__WORK INSTRUCTIONS__:
Print the part of the Derby issue comment between "1) There are" and "the following reasonable?", inclusive, reproducing it word for word.

__PASSAGE__:
Posted by "Rick Hillegas (JIRA)" <de...@db.apache.org>.

    [ http://issues.apache.org/jira/browse/DERBY-533?page=comments#action_12319919 ] 

Rick Hillegas commented on DERBY-533:
-------------------------------------

1) There are some interesting issues here. Let's say that we re-enable these datatypes in 10.2. What happens when a client application selects from an NCHAR column under the following combinations? What should the ResultSetMetaData say the column is? Is the following reasonable?


| NETWORK CLIENT | CLIENT PLATFORM | RESULT TYPE |
|-----------------------------|-----------------------------|----------------------|
| Derby 10.2                 |  jdk1.4                        |   NCHAR           |
|-----------------------------|-----------------------------|----------------------|
| Derby 10.2                 |  jdk1.6                        |   NCHAR           |
|-----------------------------|-----------------------------|----------------------|
| Derby 10.1                 |  jdk1.4                        |   CHAR              |
|-----------------------------|-----------------------------|----------------------|
| Derby 10.1                 |  jdk1.6                        |   CHAR              |
|-----------------------------|-----------------------------|----------------------|
| db2jcc                        |  jdk1.4                        |   CHAR              |
|-----------------------------|-----------------------------|----------------------|
| db2jcc                        |  jdk1.6                        |   CHAR              |
|-----------------------------|-----------------------------|----------------------|

Since all of our string datatypes are represented as unicode, I think it is ok, as necessary, to implicitly cast CHAR to NCHAR going from client to server.

I also think it is reasonable to raise an exception if someone runs a 10.1 server against a 10.2 database.

2) I don't see where the SQL standard addresses coercion between national strings and other types. Part 2 section 4.2.1 says that NATIONAL CHARACTER is "implementation defined". Part 2 section 6.12 lists legal and forbidden CASTS but says nothing about national string types. As always, I welcome being educated about what else might be relevant in the spec.

Oracle supports the following coercions but not the inverse coercions and Oracle documentation does not address localization issues:

   Datetime/Interval -> NCHAR/NVARCHAR2
   Number -> NCHAR/NVARCHAR2

MySQL does not advertise any ability to cast to/from national strings.

DB2 and Postgres do not support national strings.

In summary, I do not see much guidance here. Derby's previous behavior seems reasonable to me: applying localization when coercing between national strings and other types.

__INFORMATION SUPPLIED__:
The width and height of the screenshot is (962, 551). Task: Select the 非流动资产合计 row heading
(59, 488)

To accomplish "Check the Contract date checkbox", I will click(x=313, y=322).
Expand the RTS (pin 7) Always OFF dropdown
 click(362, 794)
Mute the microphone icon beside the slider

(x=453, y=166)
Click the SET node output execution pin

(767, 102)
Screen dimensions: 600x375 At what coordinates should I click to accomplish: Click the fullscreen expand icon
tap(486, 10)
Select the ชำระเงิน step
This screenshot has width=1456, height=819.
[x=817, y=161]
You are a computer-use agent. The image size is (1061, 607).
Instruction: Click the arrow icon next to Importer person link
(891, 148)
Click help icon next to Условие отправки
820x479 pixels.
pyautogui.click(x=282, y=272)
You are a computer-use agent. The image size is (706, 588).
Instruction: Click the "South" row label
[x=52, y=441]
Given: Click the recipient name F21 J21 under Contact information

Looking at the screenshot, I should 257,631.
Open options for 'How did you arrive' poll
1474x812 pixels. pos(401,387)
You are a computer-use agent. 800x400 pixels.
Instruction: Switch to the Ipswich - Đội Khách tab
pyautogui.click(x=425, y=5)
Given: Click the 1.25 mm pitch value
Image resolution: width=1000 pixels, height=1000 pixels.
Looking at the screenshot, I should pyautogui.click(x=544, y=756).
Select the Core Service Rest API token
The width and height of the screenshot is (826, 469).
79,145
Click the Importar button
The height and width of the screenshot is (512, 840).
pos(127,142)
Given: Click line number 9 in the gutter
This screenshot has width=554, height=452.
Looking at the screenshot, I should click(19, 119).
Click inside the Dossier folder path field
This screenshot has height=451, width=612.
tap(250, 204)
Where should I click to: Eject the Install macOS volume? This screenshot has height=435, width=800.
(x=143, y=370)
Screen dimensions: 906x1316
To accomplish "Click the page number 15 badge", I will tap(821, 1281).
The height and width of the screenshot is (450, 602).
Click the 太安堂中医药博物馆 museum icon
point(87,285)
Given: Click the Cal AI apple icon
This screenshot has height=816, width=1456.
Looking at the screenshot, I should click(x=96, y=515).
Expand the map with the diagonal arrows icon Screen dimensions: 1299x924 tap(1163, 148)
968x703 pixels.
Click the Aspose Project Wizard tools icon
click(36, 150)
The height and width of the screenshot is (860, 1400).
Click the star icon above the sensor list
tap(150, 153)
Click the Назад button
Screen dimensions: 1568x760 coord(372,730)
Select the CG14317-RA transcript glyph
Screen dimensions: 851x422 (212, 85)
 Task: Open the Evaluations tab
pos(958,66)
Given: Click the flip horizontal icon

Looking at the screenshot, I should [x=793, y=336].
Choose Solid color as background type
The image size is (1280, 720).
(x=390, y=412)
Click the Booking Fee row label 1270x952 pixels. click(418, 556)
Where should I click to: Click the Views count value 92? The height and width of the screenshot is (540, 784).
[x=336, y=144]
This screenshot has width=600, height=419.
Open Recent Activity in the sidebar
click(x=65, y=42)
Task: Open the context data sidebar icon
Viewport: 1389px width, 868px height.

__EXERCISE SOLUTION__:
1) There are some interesting issues here. Let's say that we re-enable these datatypes in 10.2. What happens when a client application selects from an NCHAR column under the following combinations? What should the ResultSetMetaData say the column is? Is the following reasonable?